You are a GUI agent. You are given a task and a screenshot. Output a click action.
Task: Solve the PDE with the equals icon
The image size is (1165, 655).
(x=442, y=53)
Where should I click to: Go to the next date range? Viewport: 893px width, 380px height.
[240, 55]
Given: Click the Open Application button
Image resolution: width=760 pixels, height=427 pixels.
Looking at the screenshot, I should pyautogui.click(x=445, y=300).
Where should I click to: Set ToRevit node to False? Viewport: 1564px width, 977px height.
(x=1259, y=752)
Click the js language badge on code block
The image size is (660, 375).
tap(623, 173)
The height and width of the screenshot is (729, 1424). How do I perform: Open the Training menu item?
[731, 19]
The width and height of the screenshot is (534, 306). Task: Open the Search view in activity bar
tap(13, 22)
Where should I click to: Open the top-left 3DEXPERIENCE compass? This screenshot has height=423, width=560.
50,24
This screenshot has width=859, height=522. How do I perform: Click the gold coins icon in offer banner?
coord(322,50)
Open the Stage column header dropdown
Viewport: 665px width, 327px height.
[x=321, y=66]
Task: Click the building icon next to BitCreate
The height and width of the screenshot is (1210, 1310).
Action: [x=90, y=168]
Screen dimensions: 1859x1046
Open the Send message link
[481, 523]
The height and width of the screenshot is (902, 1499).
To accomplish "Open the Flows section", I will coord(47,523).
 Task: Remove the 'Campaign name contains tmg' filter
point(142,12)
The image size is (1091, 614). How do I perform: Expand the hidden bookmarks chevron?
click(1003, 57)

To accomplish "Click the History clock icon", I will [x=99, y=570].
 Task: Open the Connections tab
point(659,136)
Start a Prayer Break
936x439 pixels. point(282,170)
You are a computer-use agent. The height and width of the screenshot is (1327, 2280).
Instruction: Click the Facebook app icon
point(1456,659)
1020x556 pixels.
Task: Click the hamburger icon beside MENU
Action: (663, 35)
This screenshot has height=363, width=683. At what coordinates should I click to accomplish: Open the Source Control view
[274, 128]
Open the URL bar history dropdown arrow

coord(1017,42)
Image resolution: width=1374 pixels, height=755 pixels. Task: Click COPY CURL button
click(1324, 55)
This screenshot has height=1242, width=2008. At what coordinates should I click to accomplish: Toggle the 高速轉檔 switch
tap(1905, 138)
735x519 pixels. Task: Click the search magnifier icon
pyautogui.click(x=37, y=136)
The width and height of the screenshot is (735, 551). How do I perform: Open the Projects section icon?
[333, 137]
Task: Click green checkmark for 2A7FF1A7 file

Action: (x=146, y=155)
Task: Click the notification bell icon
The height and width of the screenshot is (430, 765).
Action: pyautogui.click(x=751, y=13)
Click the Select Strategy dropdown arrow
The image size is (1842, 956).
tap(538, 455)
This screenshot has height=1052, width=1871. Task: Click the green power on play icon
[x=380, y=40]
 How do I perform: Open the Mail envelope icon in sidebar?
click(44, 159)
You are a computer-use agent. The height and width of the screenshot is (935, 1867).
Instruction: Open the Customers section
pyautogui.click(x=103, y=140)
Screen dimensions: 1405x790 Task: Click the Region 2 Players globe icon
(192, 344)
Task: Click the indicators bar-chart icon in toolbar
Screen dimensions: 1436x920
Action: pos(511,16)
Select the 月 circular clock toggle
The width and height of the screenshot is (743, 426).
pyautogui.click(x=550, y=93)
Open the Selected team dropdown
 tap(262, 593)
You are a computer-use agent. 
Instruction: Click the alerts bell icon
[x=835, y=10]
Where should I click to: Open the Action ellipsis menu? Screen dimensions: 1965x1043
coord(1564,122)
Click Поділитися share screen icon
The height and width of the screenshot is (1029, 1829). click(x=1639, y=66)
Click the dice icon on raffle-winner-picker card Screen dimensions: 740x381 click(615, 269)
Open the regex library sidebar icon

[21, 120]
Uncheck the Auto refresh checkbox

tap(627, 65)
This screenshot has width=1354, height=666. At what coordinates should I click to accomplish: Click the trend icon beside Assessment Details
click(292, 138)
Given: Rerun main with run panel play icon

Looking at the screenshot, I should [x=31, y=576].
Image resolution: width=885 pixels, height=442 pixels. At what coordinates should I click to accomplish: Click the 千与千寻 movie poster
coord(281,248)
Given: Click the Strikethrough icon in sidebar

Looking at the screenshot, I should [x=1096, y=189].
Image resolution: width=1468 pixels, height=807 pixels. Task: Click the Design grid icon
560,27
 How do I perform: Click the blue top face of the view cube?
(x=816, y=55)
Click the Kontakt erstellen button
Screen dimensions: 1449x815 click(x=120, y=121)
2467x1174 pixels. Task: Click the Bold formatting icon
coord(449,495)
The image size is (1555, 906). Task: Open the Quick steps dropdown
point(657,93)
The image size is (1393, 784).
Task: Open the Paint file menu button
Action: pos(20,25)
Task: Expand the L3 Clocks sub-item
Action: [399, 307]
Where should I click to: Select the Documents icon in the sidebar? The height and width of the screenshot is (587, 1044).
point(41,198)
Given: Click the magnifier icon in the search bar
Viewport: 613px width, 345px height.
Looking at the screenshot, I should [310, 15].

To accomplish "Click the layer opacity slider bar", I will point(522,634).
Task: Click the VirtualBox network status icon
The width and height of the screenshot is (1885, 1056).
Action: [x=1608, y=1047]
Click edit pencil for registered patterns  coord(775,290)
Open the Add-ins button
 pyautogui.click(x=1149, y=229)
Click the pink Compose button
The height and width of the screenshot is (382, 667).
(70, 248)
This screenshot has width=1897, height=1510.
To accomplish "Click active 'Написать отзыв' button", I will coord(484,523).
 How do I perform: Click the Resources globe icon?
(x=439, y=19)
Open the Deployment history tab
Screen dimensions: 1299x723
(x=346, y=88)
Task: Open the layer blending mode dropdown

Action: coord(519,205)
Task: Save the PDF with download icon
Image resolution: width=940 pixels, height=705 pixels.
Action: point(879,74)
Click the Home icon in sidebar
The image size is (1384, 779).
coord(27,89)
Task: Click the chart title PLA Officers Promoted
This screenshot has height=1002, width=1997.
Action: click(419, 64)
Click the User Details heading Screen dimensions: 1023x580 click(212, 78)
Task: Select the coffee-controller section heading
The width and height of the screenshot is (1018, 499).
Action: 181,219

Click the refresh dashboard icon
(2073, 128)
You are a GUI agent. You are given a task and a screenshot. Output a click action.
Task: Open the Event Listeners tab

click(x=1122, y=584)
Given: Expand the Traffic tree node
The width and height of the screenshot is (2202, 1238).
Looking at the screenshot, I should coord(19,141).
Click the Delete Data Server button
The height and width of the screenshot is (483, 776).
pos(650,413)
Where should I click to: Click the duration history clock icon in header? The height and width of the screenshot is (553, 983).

Exercise ▸ Copy out every line of the entries where the string "computer" shows up.

Your solution ▸
You are a computer-use agent. The height and width of the screenshot is (1327, 2280).
You are a computer-use agent. The height and width of the screenshot is (935, 1867).
You are a computer-use agent. 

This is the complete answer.